Minutes interim-2024-nmop-03: Wed 14:00
minutes-interim-2024-nmop-03-202409111400-00

Meeting Minutes Network Management Operations (nmop) WG
Date and time 2024-09-11 14:00
Title Minutes interim-2024-nmop-03: Wed 14:00
State Active
Other versions markdown
Last updated 2024-09-16

minutes-interim-2024-nmop-03-202409111400-00

Network Management Operations (nmop) WG Agenda - Interim on Anomaly

  • When: Wed, Sept 11, 2024
  • Co-Chairs: Benoît Claise & Mohamed Boucadair

Compact Agenda

| Slot | Topic | Presenters |
| :-: :-: :-
| 14:00 - 14:10 | Agenda Bashing & Introduction | Chairs |
| 14:10 - 14:30 | Swisccom: Network Incident Network Analytics Postmortem | Thomas Graf |
| 14:30 - 14:40 | Bell Canada: Network Incident Network Analytics Postmortem | Dan Voyer |
| 14:40 - 14:55 | Orange: Knowledge Graphs for Enhanced Cross-Operator Incident Management & Network Design | Lionel TailHardat |
| 14:55 - 15:10 | INSA: Practical Anomaly Detection in Internet Services: An ISP centric approach | Alex Huang Feng |
| 15:10 - 15:25 | An Architecture for a Network Anomaly Detection Framework | Wanting Du |
| 15:25 - 15:45 | Experiment: Network Anomaly Lifecycle | Vincenzo Riccobene |
| 15:45 - 16:00 | Discussion, Open Issues, Next Steps | Chairs |

Detailed Agenda

1. Agenda Bashing & Introduction (Chairs) (10 min)

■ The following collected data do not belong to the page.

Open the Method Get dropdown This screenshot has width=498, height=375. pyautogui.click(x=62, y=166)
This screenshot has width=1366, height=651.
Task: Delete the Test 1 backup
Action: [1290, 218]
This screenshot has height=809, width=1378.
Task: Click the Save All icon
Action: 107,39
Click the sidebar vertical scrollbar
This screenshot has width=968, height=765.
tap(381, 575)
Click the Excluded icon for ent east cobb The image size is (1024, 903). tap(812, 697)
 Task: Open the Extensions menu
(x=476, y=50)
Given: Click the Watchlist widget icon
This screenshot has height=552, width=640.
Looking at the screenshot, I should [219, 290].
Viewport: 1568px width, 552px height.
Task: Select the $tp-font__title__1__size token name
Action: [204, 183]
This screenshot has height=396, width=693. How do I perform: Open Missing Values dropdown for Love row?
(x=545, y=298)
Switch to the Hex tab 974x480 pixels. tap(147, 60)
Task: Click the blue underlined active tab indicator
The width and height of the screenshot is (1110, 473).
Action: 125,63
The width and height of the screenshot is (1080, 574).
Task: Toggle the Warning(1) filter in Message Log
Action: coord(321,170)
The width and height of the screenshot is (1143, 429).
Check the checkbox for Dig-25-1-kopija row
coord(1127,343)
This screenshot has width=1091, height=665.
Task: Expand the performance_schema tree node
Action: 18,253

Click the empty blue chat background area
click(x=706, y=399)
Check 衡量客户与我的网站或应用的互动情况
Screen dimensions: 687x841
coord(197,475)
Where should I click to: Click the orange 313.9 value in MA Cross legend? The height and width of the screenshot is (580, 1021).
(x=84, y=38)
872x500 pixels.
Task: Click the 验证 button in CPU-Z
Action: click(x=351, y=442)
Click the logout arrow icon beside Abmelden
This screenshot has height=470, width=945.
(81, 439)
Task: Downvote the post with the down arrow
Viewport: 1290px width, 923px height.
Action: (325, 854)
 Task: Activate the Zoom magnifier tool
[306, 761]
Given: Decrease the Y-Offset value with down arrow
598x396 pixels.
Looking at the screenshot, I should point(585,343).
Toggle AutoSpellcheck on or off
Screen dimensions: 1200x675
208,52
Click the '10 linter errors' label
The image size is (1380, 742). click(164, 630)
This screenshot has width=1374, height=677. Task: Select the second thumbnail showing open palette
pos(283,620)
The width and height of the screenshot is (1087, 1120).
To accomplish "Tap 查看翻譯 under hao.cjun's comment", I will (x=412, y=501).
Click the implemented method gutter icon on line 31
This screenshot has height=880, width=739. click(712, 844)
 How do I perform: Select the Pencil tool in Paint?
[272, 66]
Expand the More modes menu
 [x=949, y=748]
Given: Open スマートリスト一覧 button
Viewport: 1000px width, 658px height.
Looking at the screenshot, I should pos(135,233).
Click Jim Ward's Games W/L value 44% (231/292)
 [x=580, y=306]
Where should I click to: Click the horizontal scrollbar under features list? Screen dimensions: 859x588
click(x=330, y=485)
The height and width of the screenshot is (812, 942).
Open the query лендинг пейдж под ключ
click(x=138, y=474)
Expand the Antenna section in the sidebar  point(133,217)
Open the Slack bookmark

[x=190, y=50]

Chairs slides are available here.

No agenda bashing

2. Part 1: Operators Inputs (60 min)

Operators presenting their problems and views, in the context of network
anomaly.

2.1. Swisscom: Network Incident Network Analytics Postmortem (20 min)

  • Presenter: Thomas Graf
  • Reading Material: Describes incidents in terms of what happened,
    which operational metrics where available, which analytical metrics
    described the symptoms and what improvements in the network anomaly
    detection system and network telemetry protocols are proposed.

Presented slides.

  • Data: IPFIX from the core network (BGP, IP-MPLS)
  • Dataset: SRv6 IS-IS ABR Route aggregation, august 14th, post
    maintenance windows analysis.

    • Forwarding plane drops, no alerts
    • Two applications showed loss of connectivity, alerts
    • Post analysis showed that loss of connectivity comes from the
      reconfiguration work, with effects such as congestion and state
      changes.
  • Automated anomaly detection (as opposed to dashboard-based
    analysis): outlier detection to compute a composite time-stamped
    score (concern, traffic loss, etc.) ... kind of fuzzy reasoning.

Rob Wilton: If the case of packets being dropped and wanting further
on-path tracing, how do you know which packets to do the tracing on?
Thomas Graf: Effectively you do statistically tracing/sampling, with
higher priorities given to more important traffic classes.

2.2. Bell Canada: Network Incident Network Analytics Postmortem (10 min)

  • Presenter: Dan Voyer
  • Reading Material: Describes incidents in terms of what happened and
    give insights on the current network telemetry rollout in the
    network and their preparation for anomaly detection deployment.

Rob: You mentioned that it is hard to corrolate that data, is this
because there is too much data from devices, or that it is hard to find
the right fields, or the wrong data is being exported?
Dan: It is really a combination of all three. Going to closed loop
automation means that you have to rely on the quality and consistency of
the data to make robust decisions on config changes.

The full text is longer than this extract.